[LISTED RECORDS Boundary: Start]

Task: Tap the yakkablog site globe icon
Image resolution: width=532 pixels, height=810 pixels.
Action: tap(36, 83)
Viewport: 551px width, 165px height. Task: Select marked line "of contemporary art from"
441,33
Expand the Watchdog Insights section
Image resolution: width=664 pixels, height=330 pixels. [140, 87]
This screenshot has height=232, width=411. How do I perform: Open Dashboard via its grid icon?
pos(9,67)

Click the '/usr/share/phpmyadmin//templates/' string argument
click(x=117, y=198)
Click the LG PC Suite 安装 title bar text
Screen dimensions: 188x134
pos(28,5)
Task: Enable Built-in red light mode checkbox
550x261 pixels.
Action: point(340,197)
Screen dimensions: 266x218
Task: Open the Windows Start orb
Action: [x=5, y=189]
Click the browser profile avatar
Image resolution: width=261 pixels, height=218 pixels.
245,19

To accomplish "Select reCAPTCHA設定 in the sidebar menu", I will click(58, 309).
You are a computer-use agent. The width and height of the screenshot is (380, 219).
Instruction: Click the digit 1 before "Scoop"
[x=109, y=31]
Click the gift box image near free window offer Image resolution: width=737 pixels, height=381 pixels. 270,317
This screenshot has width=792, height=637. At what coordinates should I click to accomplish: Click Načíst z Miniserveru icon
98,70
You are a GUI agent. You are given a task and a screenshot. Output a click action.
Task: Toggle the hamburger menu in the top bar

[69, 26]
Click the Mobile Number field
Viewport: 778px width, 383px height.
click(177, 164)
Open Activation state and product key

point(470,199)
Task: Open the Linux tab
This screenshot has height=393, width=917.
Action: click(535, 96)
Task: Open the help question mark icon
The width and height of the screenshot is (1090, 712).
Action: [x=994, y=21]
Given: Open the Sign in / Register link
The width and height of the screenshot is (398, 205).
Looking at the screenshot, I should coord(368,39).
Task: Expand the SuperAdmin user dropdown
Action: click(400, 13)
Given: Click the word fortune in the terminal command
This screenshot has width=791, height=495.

[LISTED RECORDS Boundary: End]

> [TASK DESCRIPTION] Once you have read the records above, write them all out exactly.

> [EXERCISE ANSWER]
Task: Tap the yakkablog site globe icon
Image resolution: width=532 pixels, height=810 pixels.
Action: tap(36, 83)
Viewport: 551px width, 165px height. Task: Select marked line "of contemporary art from"
441,33
Expand the Watchdog Insights section
Image resolution: width=664 pixels, height=330 pixels. [140, 87]
This screenshot has height=232, width=411. How do I perform: Open Dashboard via its grid icon?
pos(9,67)

Click the '/usr/share/phpmyadmin//templates/' string argument
click(x=117, y=198)
Click the LG PC Suite 安装 title bar text
Screen dimensions: 188x134
pos(28,5)
Task: Enable Built-in red light mode checkbox
550x261 pixels.
Action: point(340,197)
Screen dimensions: 266x218
Task: Open the Windows Start orb
Action: [x=5, y=189]
Click the browser profile avatar
Image resolution: width=261 pixels, height=218 pixels.
245,19

To accomplish "Select reCAPTCHA設定 in the sidebar menu", I will click(58, 309).
You are a computer-use agent. The width and height of the screenshot is (380, 219).
Instruction: Click the digit 1 before "Scoop"
[x=109, y=31]
Click the gift box image near free window offer Image resolution: width=737 pixels, height=381 pixels. 270,317
This screenshot has width=792, height=637. At what coordinates should I click to accomplish: Click Načíst z Miniserveru icon
98,70
You are a GUI agent. You are given a task and a screenshot. Output a click action.
Task: Toggle the hamburger menu in the top bar

[69, 26]
Click the Mobile Number field
Viewport: 778px width, 383px height.
click(177, 164)
Open Activation state and product key

point(470,199)
Task: Open the Linux tab
This screenshot has height=393, width=917.
Action: click(535, 96)
Task: Open the help question mark icon
The width and height of the screenshot is (1090, 712).
Action: [x=994, y=21]
Given: Open the Sign in / Register link
The width and height of the screenshot is (398, 205).
Looking at the screenshot, I should coord(368,39).
Task: Expand the SuperAdmin user dropdown
Action: click(400, 13)
Given: Click the word fortune in the terminal command
This screenshot has width=791, height=495.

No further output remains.